— Your instructions —
Can the lines below, from the one that holds "The height and width of the screenshot is (545, 672)." to the very end, be echoed exactly, with both ends included and no pictures?
[[ Exercise data, beginning ]]
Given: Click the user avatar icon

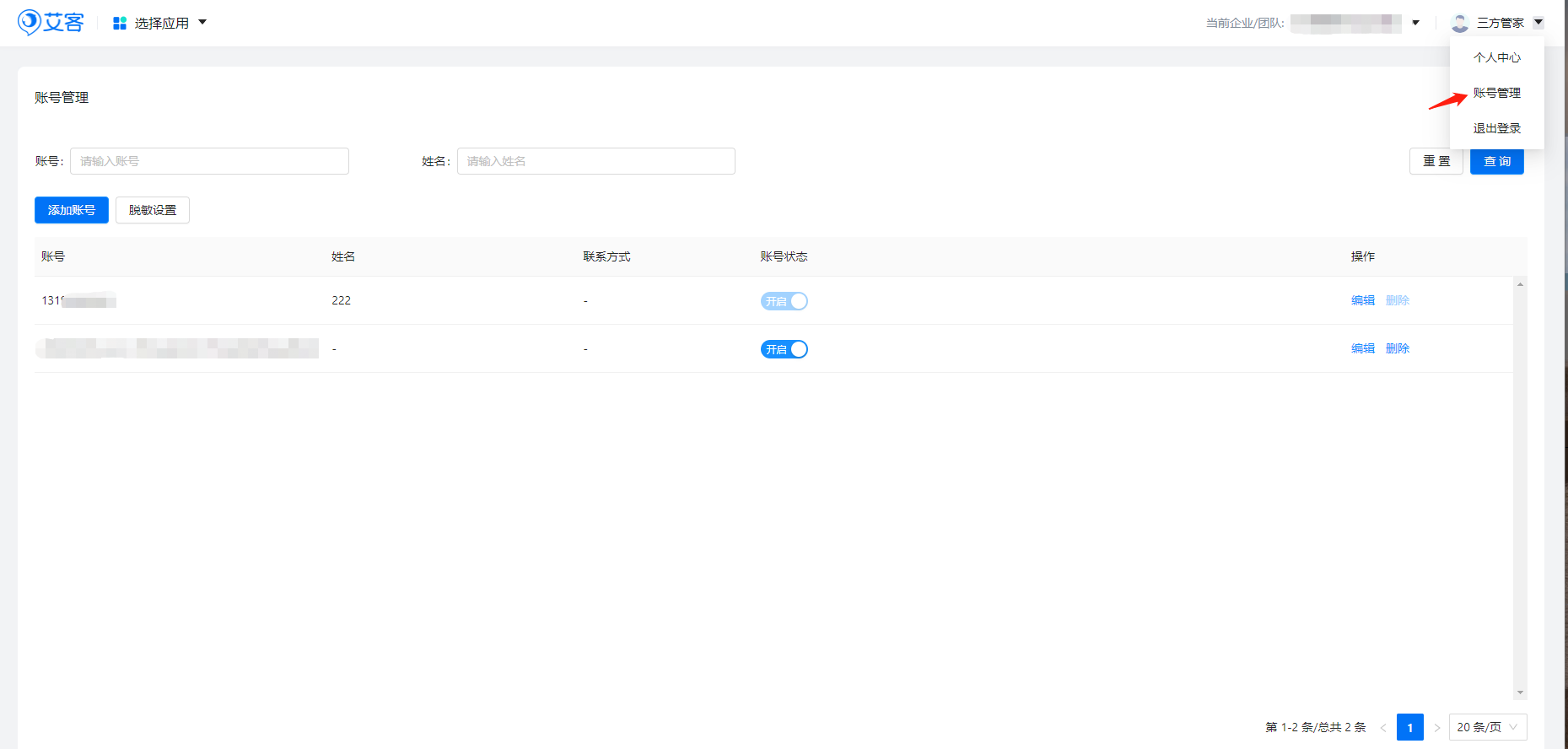Looking at the screenshot, I should click(1460, 23).
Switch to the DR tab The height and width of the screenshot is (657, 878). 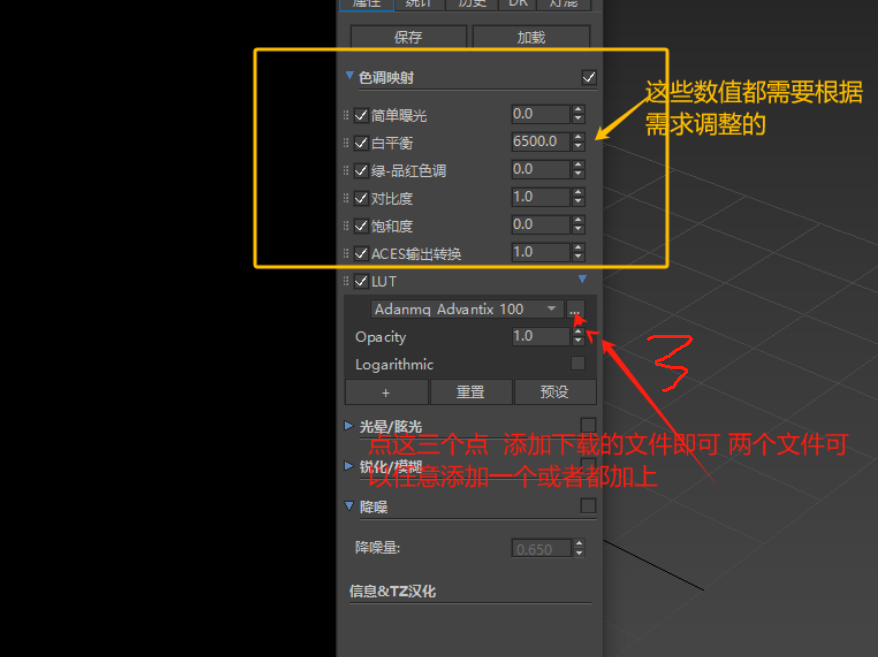coord(517,3)
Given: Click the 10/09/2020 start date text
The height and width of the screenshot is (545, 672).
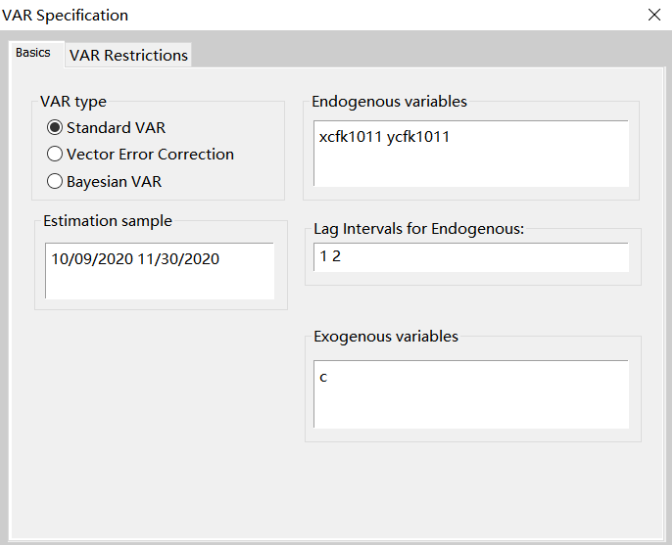Looking at the screenshot, I should pyautogui.click(x=91, y=259).
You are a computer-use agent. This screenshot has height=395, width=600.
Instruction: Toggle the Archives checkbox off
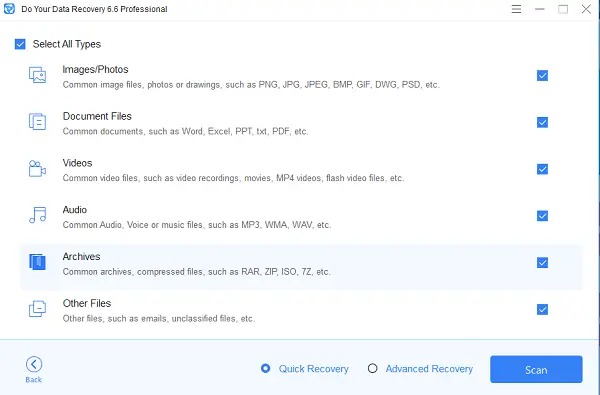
[[ Exercise data, end ]]
— Result for this task —
The height and width of the screenshot is (545, 672).
Looking at the screenshot, I should pyautogui.click(x=91, y=259).
You are a computer-use agent. This screenshot has height=395, width=600.
Instruction: Toggle the Archives checkbox off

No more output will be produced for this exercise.